По ней прошли в луга. Долго смотрели на остроглавые вершины Саян с их бесчисленными снежными гранями, залитыми лунным светом.

– Так, говоришь, напоминают Монблан, на который ты смотрел из Женевы? – спросил Василий, вспомнив об одном из писем Ильича. – Хорошо там, в Альпах?

– Природа роскошная. Я ехал из Вены через Зальцбург, родину Моцарта. Сразу за этой станцией дорога врезалась в высокие горы, вот так же покрытые вечными снегами. У самой насыпи лежали голубые озера. Я до Женевы не отрывался от окна. Обворожительные пейзажи, чистенькие, прибранные поселки, цветы. Но – не дома. Это чувство все время дает о себе знать, и я не променял бы олеографическую Женеву на Питер, на нашу Волгу. По Швейцарии хорошо проехать, посмотреть, отдохнуть, а жить и работать там русским нелегко.

– Плеханов тяготится?

– Он прожил за границей уже восемнадцать лет и, кажется, привык. Стал европейцем в полном смысле слова. А вот нам на первых порах будет…

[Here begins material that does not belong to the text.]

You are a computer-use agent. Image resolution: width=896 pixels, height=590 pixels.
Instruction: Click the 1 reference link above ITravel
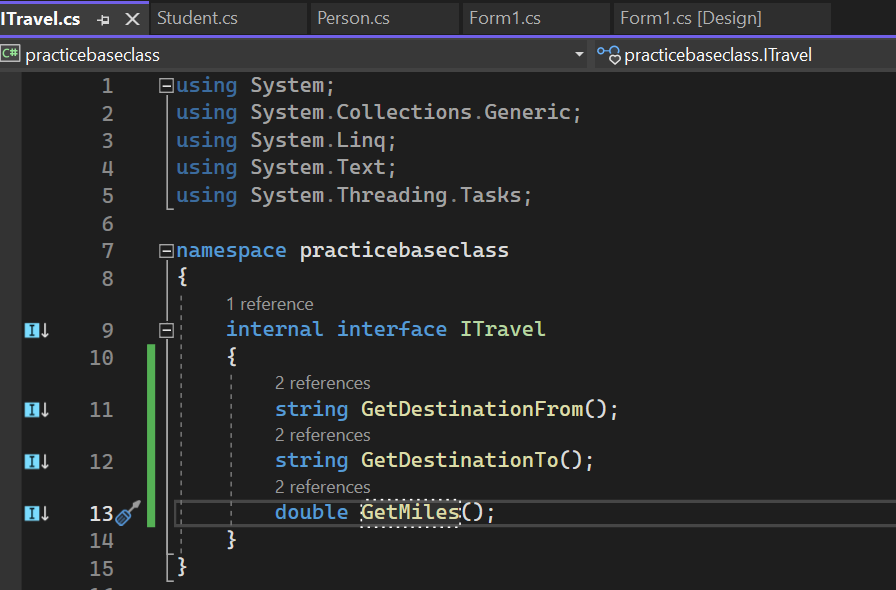[x=270, y=303]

Владимир взглянул на Надежду. Она отозвалась:

– Ничего, Володя, нам недолго.

– Конечно, недолго.

– После ссылки поедете в Швейцарию?

– Непременно. В России, сам понимаешь, невозможно издавать партийную газету. Все попытки оканчиваются провалом. Один-два номера и – разгром. А нам нужна постоянная боевая политическая газета.

– Мне Глеб рассказывал о твоих планах. Я одобряю, и ты, Володя, можешь рассчитывать на мою помощь и поддержку. А название придумал?

– Пока напрашивается одно, – я даже Наде еще не успел сказать, – «Искра». Как по-вашему?

– Чудесно, Володя! Ясное, светлое название, с прекрасной символикой. И мне нравится, что тут подчеркнута преемственность этапов революционного движения. От декабристов идет.

– Мы и эпиграфом поставим: «Из искры возгорится пламя». Твое мнение, Базиль?

– Лучшего и не придумать. Сбудется мечта, загоревшаяся в сердцах декабристов среди ада сибирских рудников. Они правы: маленькая искра может долго теплиться под слоем золы старого костра, а когда придет время…

– Вот-вот! Замечательно сказано! – Владимир обнял друга. – Приближается эта пора!